Il governo ungherese prevede che nei prossimi sei mesi le controversie con l’Unione Europea sulla questione delle competenze dell’UE e degli Stati membri sulla questione della migrazione, ha detto giovedì il capo dell’ufficio governativo.
János Lázár ha dichiarato in una conferenza stampa settimanale che il miliardario americano George Soros voleva che la migrazione fosse regolata dall’UE piuttosto che dagli Stati membri.
Ha detto che la proposta di Soros è che l’Europa accolga un milione di migranti all’anno e che i migranti siano distribuiti tra gli Stati membri nell’ambito di uno schema di ridistribuzione obbligatorio La proposta prevede anche di rendere la regolamentazione della migrazione una competenza dell’UE, ha aggiunto.
Lázár ha affermato che questa posizione è una revoca inaccettabile per il governo ungherese e per gli 1,7 milioni di persone che hanno preso parte al sondaggio sulla consultazione nazionale.
La posizione dell’Ungheria è quella di fermare la migrazione piuttosto che organizzarla, ha affermato.
Lázár ha affermato che probabilmente emergeranno programmi politici che richiedano all’Ungheria di trasferire una nuova lista di competenze a Bruxelles.
Ha detto che la migrazione sarà al centro del vertice UE che si terrà alla fine di questo mese. Citando lo schema dell’ordine del giorno del vertice del primo ministro Viktor Orbán, Lázár ha detto che il governo si aspetta un intenso dibattito sulla migrazione durante la riunione del Consiglio europeo.

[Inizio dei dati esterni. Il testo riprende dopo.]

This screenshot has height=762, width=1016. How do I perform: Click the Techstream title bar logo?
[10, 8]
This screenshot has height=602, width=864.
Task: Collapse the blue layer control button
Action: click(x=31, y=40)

Il governo ungherese non vede la migrazione come una soluzione ai problemi dell’Europa, ha detto, aggiungendo che la migrazione e i migranti rappresentano un rischio per la sicurezza, tra gli altri tipi di rischi, per il continente Il governo, tuttavia, concorda sul fatto che tutti i paesi europei hanno il dovere umanitario di aiutare coloro che affrontano persecuzioni, ha detto, aggiungendo che il governo sta distribuendo aiuti finanziari ai paesi in cui questo è un problema.
Ha ribadito che l’Ungheria non accoglierà i migranti sulla base del programma di ridistribuzione dei migranti dell’UE, aggiungendo che non è l’unico paese a rifiutarsi di prendere parte al programma.
Per quanto riguarda la riunione di gabinetto di mercoledì, Lázár ha detto che il ministro degli Interni Sándor Pintér ha informato il governo sugli attacchi terroristici di lunedì a Londra, cosa che secondo lui ha confermato secondo il governo che il terrorismo e l’immigrazione sono un’idea inseparabile.